Crawford takes over for his former boss, Von Lassiter, who was hired earlier this month at Bleckley County, his alma mater. Crawford, 36, becomes Houston County’s fifth head coach since 2006 and the sixth in program history.
The Bears have been on a roll, going 45-9 the past four seasons, mostly riding an offensive wave led by quarterback Jake Fromm and a selection of wideouts and running backs working with an undersized but blue-collar offensive line.
Crawford has been the Bears’ defensive coordinator, leading a unit overlooked by the offense. But in the past four years, Houston County has held 23 opponents to 21 points or fewer.
The Bears were in transition on defense in 2016, having had to replace most of their starters from 2015’s 11-2 team that held four teams to single digits and doing so while moving up into the extraordinarily tough GHSA Region 1-6A.
So regardless of who was head coach, 2017 was going to be one of a little more transition than normal for the Bears.
“Every year’s transition,” Crawford said. “Every team’s different.

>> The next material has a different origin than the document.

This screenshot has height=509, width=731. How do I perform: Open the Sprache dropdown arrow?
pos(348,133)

Transition, the chemistry of your team is always changing. We’re just going to figure out the best chemistry for us.
“Yeah, there’s gonna be a lot of questions everybody’s going to want to see and talk about. But to me, that’s not any different than any normal year.”
Crawford’s wife Angela is Houston County’s longtime softball head coach, and they’re parents to Cole (8), Brock (5) and Jackson (4). Crawford graduated from Valdosta State and got his Masters at Troy and specialist degree from Lincoln Memorial.

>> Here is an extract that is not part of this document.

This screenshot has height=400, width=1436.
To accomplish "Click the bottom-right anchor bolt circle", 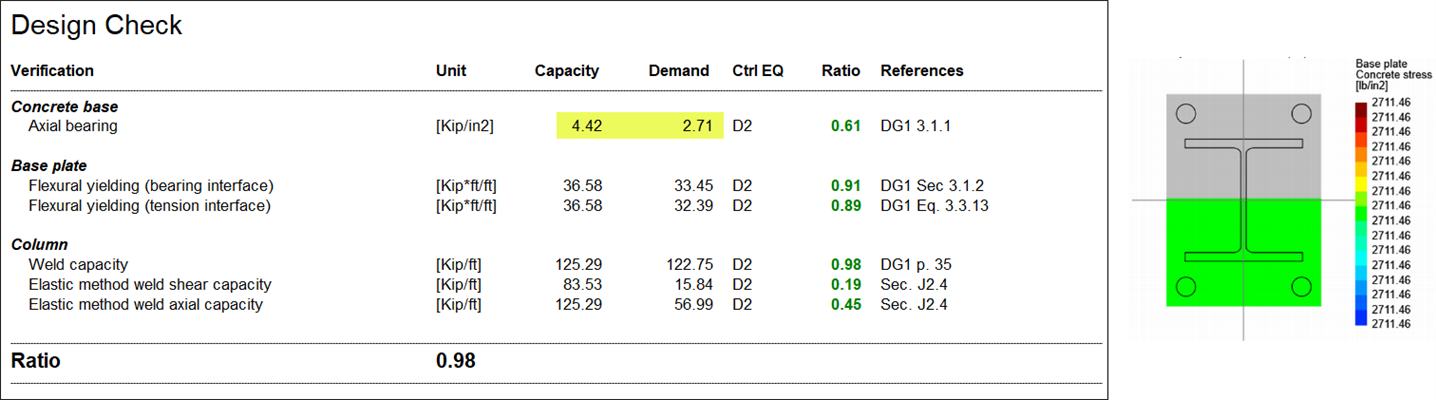I will 1300,288.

After two seasons at Tattnall County, he was at Northside for eight, all on defense and the final three as the linebackers coach. Then he was among Lassiter’s first hires at Houston County. In those 14 seasons, the only losing teams Crawford has been a part of were his first two at Tattnall County. Griffin didn’t have a losing season while Crawford was in high school.
Crawford is the latest branch of the Conrad Nix coaching tree at Northside.
“We learned — and I saw ‘we’ because there’s seven or eight guys that I believe are head coaches that at one point worked for Coach Nix — a lot of the core values from him that we instill in our programs,” Crawford said. “Our personalities are different, all of us, but I feel like … we’ve learned in our time being with him.
“It’s amazing to see how he works. He teaches you how to do things to build a program, a football program and an athletic program. It’s not a coincidence that all of us have moved on and had chances o be head coaches, because Coach Nix is instrumental in helping all of us.”